Do you want to handle it, or do you want me to handle it?
I had an idea for a project that I truly hoped would bless my church family, especially the sweet women of our congregation. In my usual way of giving everything my absolute all, I went completely above and beyond. My heart’s deepest desire was simply for them to feel loved and cared for. After finishing the project, I felt such a gentle peace and joy, believing in my heart that it pleased the Lord. I went home that night looking forward to the beautiful fellowship waiting for us the next day.
Worship service that Sunday was absolutely amazing, and the Lord met us there so beautifully with a powerful word from my Pastor. Afterward, filled with excitement, we walked over to the fellowship area to see the women enjoying everything that had been set up. There was just one tiny hiccup, which I was able to quickly resolve. The rest of the day was filled with warm hugs, sweet kisses, wonderful food, and precious fellowship. I went home with a full heart.
Days later, however, I learned that I had been the subject of a very painful conversation. Someone was deeply upset with me because they felt left out, and I was told that some really unkind things were said about me. It felt as though the very life was sucked right out of my spirit. My immediate, human reaction was to call them right away. I grabbed my phone, but just as I did, the Holy Spirit whispered to my heart: “Do you want to handle it, or do you want me to handle it?”
Those tender words stopped me right in my tracks. I paused, put my phone down, and fell to my knees. In my prayer, I cried out to the Lord with tears streaming down my face. I asked Him how something meant to be an absolute blessing could turn into something so heavy and hurtful. I felt completely crushed.
But as I poured out my heart in prayer, His comfort began to wash over me. I asked Him to help me genuinely forgive and truly let it go. You see, in the Bible study class that I have the privilege to teach, we had just recently studied loving our enemies and praying for those who spitefully use us. I had just taught those very words, and now, sweet friends, the Lord was gently challenging me to live out what I had preached. (Matthew 5:11-12)
So, I surrendered it.
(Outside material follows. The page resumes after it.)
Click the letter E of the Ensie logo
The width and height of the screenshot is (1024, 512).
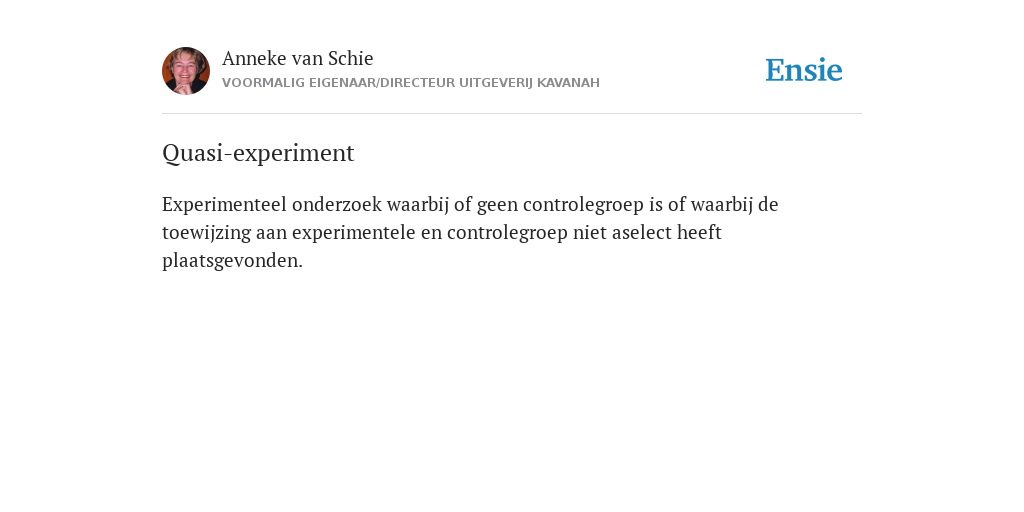click(775, 70)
I gave it to God.
Yet, even in giving it to Him, I noticed I was still quietly building walls around my heart. I found myself making resolutions, whispering things like, “I bet I will never do something like this again,” or “That’s it, they won’t have to worry about me helping out anymore.” But the Holy Spirit, in His infinite gentleness, began ministering to me again, showing me that holding onto those protective walls wasn’t truly letting go or trusting Him. As I stayed close to His Word and remained in prayer, the Lord tenderly healed my wounded heart and helped me to completely release it. He enabled me to move forward without anger or a grudge. In fact, a few weeks later, the very person who had made the majority of the painful comments came up and gave me a beautiful compliment.
Through this gentle processing, the Lord reminded me of two deeply important things:
First, He reminded me to always care more about pleasing God than pleasing people. The same crowd that praised Jesus one moment crying “Hosanna!” was the very same crowd that turned and shouted “Crucify Him!” just days later. (John 12:13, John 19:15)
Second, the Holy Spirit reminded me to keep my motives completely pure in everything I do, whispering the truth of Scripture to my soul: “Do nothing through strife or vainglory; but in lowliness of mind let each esteem others better than themselves. Look not every man on his own things, but every man also on the things of others.” (Philippians 2:3)
Friends, I thank God so deeply for His goodness and for the precious Holy Spirit who walks beside me every single day. It is truly in Him that I live, move, and have my being. (Acts 17:28) It is my heart’s deepest prayer never to do anything that would bring hurt to His ministry or reproach to His Holy name.
Will you join me in that commitment today? Will you commit to loving God and keeping His commandments, even when it is heavy, even when it hurts, and even when it doesn’t feel good? Precious ones, I promise you it is so worth it. It makes our walking journey with Him so incredibly sweet—a sweetness that I pray your heart will fully partake in today.